Старушка ничего на это не сказала, и лишь легкий наклон головы подтвердил, что она приняла его слова к сведению. Однако тотчас открыла дверь пошире, чтобы пропустить гостя. Затем заперла дверь, сделала легкий реверанс в направлении Гарри и пошагала по вестибюлю, стала подниматься по лестнице, беспрестанно оглядываясь, будто за ней кто-то гнался.

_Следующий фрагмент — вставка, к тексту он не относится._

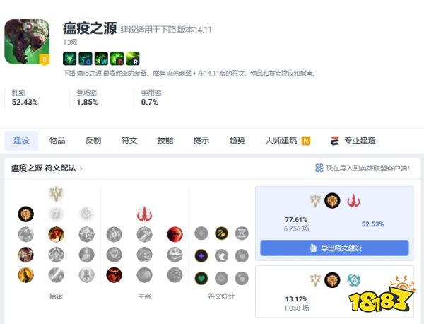
Task: Click the OP.GG logo next to import text
Action: [x=319, y=168]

Вестибюль выглядел, как музей со сводчатым потолком, мраморным полом и множеством скульптур. Гарри хотелось закурить, но в поле зрения пепельниц не было, а на стенах как будто было написано невидимыми чернилами: «Не курить!» Единственным признаком жизни была пара изрядно заезженных роликовых коньков у подножия лестницы. Гарри невесело изумился: он забыл о том, что и сама Дороти была когда-то ребенком и что в доме росла ее дочь. Гарри не видел Дороти несколько лет. Она оставалась, так сказать, вне поля его зрения или что-то вроде того.

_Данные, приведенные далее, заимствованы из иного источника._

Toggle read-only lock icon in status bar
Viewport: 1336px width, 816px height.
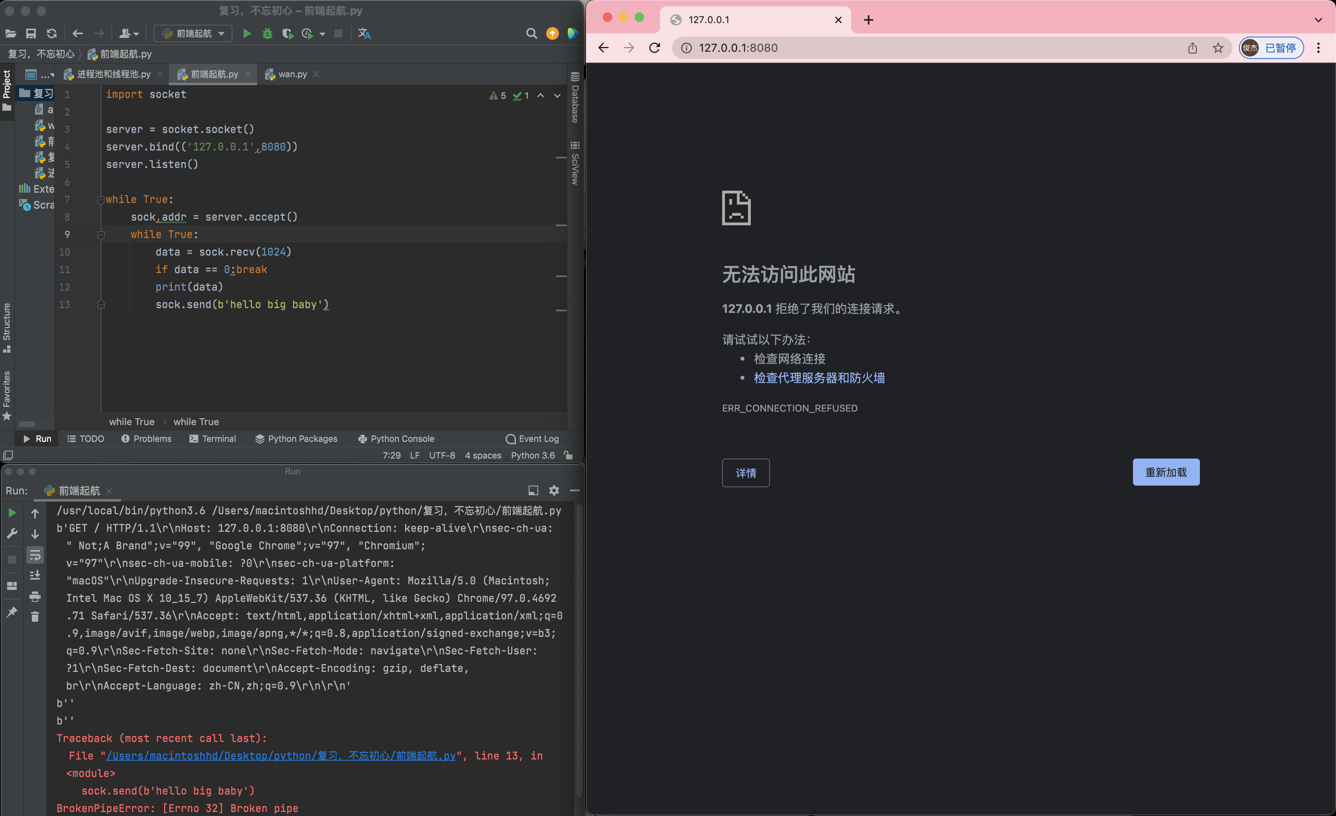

Засунув руки в карманы, он ждал и через несколько минут увидел, как старушка спускается по лестнице, а ее белый чепец качается взад-вперед, точно пойманная в силок птичка.
— Миссис Гэлловей примет вас в своей комнате. — Старушка говорила медленно и не очень внятно, как будто давным-давно из-за болезни или травмы утратила речь и лишь теперь училась говорить заново.
Гарри последовал за ней наверх. Старушка так быстро шагала, что на первой площадке Гарри уже тяжело дышал, а добравшись до конца, самым настоящим образом задыхался.
Покои Дороти находились в южной башне, дверь была открыта. Дороти полулежала в шезлонге среди вороха подушек, на ней было кружевное домашнее платье, и она походила на полностью одетую невесту, жених которой запаздывает. Ей было около сорока лет, но она казалось изнеженным капризным ребенком. Исхудание и долгие годы недовольства жизнью разрушили ее привлекательность, но не состарили ее. Как будто она была не подвержена воздействию погоды, оставаясь в стенах дома. В расположенное высоко над землей окно башни не могли проникнуть ни ветер, ни дождь.